* **GOAL OF THE EXERCISE**: Nothing in the entries below may be altered; print them as they stand.

* **INPUT DATA**:
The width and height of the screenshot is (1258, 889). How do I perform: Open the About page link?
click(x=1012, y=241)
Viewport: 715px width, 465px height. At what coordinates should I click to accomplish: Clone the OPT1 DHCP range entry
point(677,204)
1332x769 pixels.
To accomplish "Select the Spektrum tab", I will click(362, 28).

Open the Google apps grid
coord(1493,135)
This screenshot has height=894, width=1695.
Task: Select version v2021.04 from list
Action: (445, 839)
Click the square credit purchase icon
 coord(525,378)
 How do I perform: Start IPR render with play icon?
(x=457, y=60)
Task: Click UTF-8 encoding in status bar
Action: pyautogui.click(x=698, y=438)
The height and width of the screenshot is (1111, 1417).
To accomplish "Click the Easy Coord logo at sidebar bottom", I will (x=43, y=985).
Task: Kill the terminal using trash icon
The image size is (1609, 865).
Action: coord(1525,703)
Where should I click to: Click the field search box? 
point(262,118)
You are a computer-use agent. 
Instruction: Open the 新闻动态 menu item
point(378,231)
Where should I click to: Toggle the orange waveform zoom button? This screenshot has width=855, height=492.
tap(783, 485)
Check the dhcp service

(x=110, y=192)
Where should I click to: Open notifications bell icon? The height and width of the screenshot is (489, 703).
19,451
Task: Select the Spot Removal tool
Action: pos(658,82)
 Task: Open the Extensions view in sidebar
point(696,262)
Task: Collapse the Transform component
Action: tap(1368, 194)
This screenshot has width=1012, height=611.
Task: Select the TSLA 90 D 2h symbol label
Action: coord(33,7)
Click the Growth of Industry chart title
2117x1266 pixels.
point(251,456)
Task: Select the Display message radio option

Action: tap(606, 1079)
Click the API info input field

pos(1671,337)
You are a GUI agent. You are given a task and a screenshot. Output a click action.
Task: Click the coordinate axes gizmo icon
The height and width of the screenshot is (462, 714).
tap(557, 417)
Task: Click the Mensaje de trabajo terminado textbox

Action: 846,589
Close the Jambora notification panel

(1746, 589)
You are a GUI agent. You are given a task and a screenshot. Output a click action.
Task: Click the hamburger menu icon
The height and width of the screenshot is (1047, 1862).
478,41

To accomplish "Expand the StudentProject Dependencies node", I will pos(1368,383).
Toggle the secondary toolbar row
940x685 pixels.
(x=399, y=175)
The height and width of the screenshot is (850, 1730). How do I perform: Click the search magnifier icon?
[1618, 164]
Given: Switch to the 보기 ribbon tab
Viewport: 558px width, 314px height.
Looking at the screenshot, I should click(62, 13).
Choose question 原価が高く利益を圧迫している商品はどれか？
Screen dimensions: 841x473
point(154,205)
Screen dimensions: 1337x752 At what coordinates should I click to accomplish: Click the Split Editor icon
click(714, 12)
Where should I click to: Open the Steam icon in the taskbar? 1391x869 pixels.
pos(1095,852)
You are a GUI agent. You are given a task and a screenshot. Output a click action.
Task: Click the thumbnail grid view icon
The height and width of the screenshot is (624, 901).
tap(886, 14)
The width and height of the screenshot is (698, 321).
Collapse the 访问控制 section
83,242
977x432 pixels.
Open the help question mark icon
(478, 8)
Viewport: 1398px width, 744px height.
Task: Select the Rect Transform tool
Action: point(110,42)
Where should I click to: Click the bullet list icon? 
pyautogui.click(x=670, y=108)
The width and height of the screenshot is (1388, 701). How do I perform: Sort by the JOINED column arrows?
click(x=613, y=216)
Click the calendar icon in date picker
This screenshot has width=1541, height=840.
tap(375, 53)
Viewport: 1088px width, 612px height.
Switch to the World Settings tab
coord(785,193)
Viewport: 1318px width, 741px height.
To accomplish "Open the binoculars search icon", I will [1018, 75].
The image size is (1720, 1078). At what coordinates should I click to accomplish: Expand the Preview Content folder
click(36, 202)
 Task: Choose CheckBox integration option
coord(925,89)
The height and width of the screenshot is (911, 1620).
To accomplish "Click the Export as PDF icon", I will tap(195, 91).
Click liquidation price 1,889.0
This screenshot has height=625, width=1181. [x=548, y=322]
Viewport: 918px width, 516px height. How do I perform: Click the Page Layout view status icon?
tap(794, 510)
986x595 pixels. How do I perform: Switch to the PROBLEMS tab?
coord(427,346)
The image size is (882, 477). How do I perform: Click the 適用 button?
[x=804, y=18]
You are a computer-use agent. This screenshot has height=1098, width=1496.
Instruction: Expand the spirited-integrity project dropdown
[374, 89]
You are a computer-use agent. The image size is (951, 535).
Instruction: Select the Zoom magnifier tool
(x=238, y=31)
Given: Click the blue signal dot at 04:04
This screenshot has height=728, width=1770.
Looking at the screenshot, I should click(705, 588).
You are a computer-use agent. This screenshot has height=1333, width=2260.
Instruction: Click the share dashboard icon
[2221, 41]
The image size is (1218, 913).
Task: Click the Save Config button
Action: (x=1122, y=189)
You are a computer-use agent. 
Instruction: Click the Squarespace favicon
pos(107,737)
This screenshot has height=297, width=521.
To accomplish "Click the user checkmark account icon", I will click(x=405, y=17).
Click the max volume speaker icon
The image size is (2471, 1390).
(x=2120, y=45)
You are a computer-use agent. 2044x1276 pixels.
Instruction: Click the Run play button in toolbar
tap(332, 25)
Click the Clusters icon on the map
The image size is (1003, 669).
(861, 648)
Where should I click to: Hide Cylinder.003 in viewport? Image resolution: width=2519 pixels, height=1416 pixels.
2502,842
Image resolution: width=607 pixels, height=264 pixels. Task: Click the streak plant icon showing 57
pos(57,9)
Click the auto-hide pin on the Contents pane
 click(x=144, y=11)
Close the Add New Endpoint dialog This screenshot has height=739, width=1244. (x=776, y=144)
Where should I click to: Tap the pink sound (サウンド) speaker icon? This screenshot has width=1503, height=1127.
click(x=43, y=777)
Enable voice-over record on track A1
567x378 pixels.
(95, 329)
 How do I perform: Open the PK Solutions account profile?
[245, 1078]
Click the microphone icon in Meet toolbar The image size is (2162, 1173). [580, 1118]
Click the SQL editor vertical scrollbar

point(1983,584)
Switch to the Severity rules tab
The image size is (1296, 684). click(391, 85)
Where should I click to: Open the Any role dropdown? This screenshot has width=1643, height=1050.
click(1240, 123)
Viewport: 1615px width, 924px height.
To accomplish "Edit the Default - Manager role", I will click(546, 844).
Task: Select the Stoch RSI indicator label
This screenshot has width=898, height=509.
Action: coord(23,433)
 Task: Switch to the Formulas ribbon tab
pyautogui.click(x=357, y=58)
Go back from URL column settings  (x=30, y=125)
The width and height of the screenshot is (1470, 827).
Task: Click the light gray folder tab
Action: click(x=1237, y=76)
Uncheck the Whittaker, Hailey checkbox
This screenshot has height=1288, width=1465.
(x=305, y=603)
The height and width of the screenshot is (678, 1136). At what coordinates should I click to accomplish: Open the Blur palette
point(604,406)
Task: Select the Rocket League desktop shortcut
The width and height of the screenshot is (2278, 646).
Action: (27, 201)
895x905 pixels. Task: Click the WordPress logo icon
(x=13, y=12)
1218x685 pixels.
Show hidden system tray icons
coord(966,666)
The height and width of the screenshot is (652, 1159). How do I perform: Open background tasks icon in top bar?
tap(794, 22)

* **ANSWER TO THIS PROBLEM**:
The width and height of the screenshot is (1258, 889). How do I perform: Open the About page link?
click(x=1012, y=241)
Viewport: 715px width, 465px height. At what coordinates should I click to accomplish: Clone the OPT1 DHCP range entry
point(677,204)
1332x769 pixels.
To accomplish "Select the Spektrum tab", I will click(362, 28).

Open the Google apps grid
coord(1493,135)
This screenshot has height=894, width=1695.
Task: Select version v2021.04 from list
Action: (445, 839)
Click the square credit purchase icon
 coord(525,378)
 How do I perform: Start IPR render with play icon?
(x=457, y=60)
Task: Click UTF-8 encoding in status bar
Action: pyautogui.click(x=698, y=438)
The height and width of the screenshot is (1111, 1417).
To accomplish "Click the Easy Coord logo at sidebar bottom", I will (x=43, y=985).
Task: Kill the terminal using trash icon
The image size is (1609, 865).
Action: coord(1525,703)
Where should I click to: Click the field search box? 
point(262,118)
You are a computer-use agent. 
Instruction: Open the 新闻动态 menu item
point(378,231)
Where should I click to: Toggle the orange waveform zoom button? This screenshot has width=855, height=492.
tap(783, 485)
Check the dhcp service

(x=110, y=192)
Where should I click to: Open notifications bell icon? The height and width of the screenshot is (489, 703).
19,451
Task: Select the Spot Removal tool
Action: pos(658,82)
 Task: Open the Extensions view in sidebar
point(696,262)
Task: Collapse the Transform component
Action: tap(1368, 194)
This screenshot has width=1012, height=611.
Task: Select the TSLA 90 D 2h symbol label
Action: coord(33,7)
Click the Growth of Industry chart title
2117x1266 pixels.
point(251,456)
Task: Select the Display message radio option

Action: tap(606, 1079)
Click the API info input field

pos(1671,337)
You are a GUI agent. You are given a task and a screenshot. Output a click action.
Task: Click the coordinate axes gizmo icon
The height and width of the screenshot is (462, 714).
tap(557, 417)
Task: Click the Mensaje de trabajo terminado textbox

Action: 846,589
Close the Jambora notification panel

(1746, 589)
You are a GUI agent. You are given a task and a screenshot. Output a click action.
Task: Click the hamburger menu icon
The height and width of the screenshot is (1047, 1862).
478,41

To accomplish "Expand the StudentProject Dependencies node", I will pos(1368,383).
Toggle the secondary toolbar row
940x685 pixels.
(x=399, y=175)
The height and width of the screenshot is (850, 1730). How do I perform: Click the search magnifier icon?
[1618, 164]
Given: Switch to the 보기 ribbon tab
Viewport: 558px width, 314px height.
Looking at the screenshot, I should click(62, 13).
Choose question 原価が高く利益を圧迫している商品はどれか？
Screen dimensions: 841x473
point(154,205)
Screen dimensions: 1337x752 At what coordinates should I click to accomplish: Click the Split Editor icon
click(714, 12)
Where should I click to: Open the Steam icon in the taskbar? 1391x869 pixels.
pos(1095,852)
You are a GUI agent. You are given a task and a screenshot. Output a click action.
Task: Click the thumbnail grid view icon
The height and width of the screenshot is (624, 901).
tap(886, 14)
The width and height of the screenshot is (698, 321).
Collapse the 访问控制 section
83,242
977x432 pixels.
Open the help question mark icon
(478, 8)
Viewport: 1398px width, 744px height.
Task: Select the Rect Transform tool
Action: point(110,42)
Where should I click to: Click the bullet list icon? 
pyautogui.click(x=670, y=108)
The width and height of the screenshot is (1388, 701). How do I perform: Sort by the JOINED column arrows?
click(x=613, y=216)
Click the calendar icon in date picker
This screenshot has width=1541, height=840.
tap(375, 53)
Viewport: 1088px width, 612px height.
Switch to the World Settings tab
coord(785,193)
Viewport: 1318px width, 741px height.
To accomplish "Open the binoculars search icon", I will [1018, 75].
The image size is (1720, 1078). At what coordinates should I click to accomplish: Expand the Preview Content folder
click(36, 202)
 Task: Choose CheckBox integration option
coord(925,89)
The height and width of the screenshot is (911, 1620).
To accomplish "Click the Export as PDF icon", I will tap(195, 91).
Click liquidation price 1,889.0
This screenshot has height=625, width=1181. [x=548, y=322]
Viewport: 918px width, 516px height. How do I perform: Click the Page Layout view status icon?
tap(794, 510)
986x595 pixels. How do I perform: Switch to the PROBLEMS tab?
coord(427,346)
The image size is (882, 477). How do I perform: Click the 適用 button?
[x=804, y=18]
You are a computer-use agent. This screenshot has height=1098, width=1496.
Instruction: Expand the spirited-integrity project dropdown
[374, 89]
You are a computer-use agent. The image size is (951, 535).
Instruction: Select the Zoom magnifier tool
(x=238, y=31)
Given: Click the blue signal dot at 04:04
This screenshot has height=728, width=1770.
Looking at the screenshot, I should click(705, 588).
You are a computer-use agent. This screenshot has height=1333, width=2260.
Instruction: Click the share dashboard icon
[2221, 41]
The image size is (1218, 913).
Task: Click the Save Config button
Action: (x=1122, y=189)
You are a computer-use agent. 
Instruction: Click the Squarespace favicon
pos(107,737)
This screenshot has height=297, width=521.
To accomplish "Click the user checkmark account icon", I will click(x=405, y=17).
Click the max volume speaker icon
The image size is (2471, 1390).
(x=2120, y=45)
You are a computer-use agent. 2044x1276 pixels.
Instruction: Click the Run play button in toolbar
tap(332, 25)
Click the Clusters icon on the map
The image size is (1003, 669).
(861, 648)
Where should I click to: Hide Cylinder.003 in viewport? Image resolution: width=2519 pixels, height=1416 pixels.
2502,842
Image resolution: width=607 pixels, height=264 pixels. Task: Click the streak plant icon showing 57
pos(57,9)
Click the auto-hide pin on the Contents pane
 click(x=144, y=11)
Close the Add New Endpoint dialog This screenshot has height=739, width=1244. (x=776, y=144)
Where should I click to: Tap the pink sound (サウンド) speaker icon? This screenshot has width=1503, height=1127.
click(x=43, y=777)
Enable voice-over record on track A1
567x378 pixels.
(95, 329)
 How do I perform: Open the PK Solutions account profile?
[245, 1078]
Click the microphone icon in Meet toolbar The image size is (2162, 1173). [580, 1118]
Click the SQL editor vertical scrollbar

point(1983,584)
Switch to the Severity rules tab
The image size is (1296, 684). click(391, 85)
Where should I click to: Open the Any role dropdown? This screenshot has width=1643, height=1050.
click(1240, 123)
Viewport: 1615px width, 924px height.
To accomplish "Edit the Default - Manager role", I will click(546, 844).
Task: Select the Stoch RSI indicator label
This screenshot has width=898, height=509.
Action: coord(23,433)
 Task: Switch to the Formulas ribbon tab
pyautogui.click(x=357, y=58)
Go back from URL column settings  (x=30, y=125)
The width and height of the screenshot is (1470, 827).
Task: Click the light gray folder tab
Action: click(x=1237, y=76)
Uncheck the Whittaker, Hailey checkbox
This screenshot has height=1288, width=1465.
(x=305, y=603)
The height and width of the screenshot is (678, 1136). At what coordinates should I click to accomplish: Open the Blur palette
point(604,406)
Task: Select the Rocket League desktop shortcut
The width and height of the screenshot is (2278, 646).
Action: (27, 201)
895x905 pixels. Task: Click the WordPress logo icon
(x=13, y=12)
1218x685 pixels.
Show hidden system tray icons
coord(966,666)
The height and width of the screenshot is (652, 1159). How do I perform: Open background tasks icon in top bar?
tap(794, 22)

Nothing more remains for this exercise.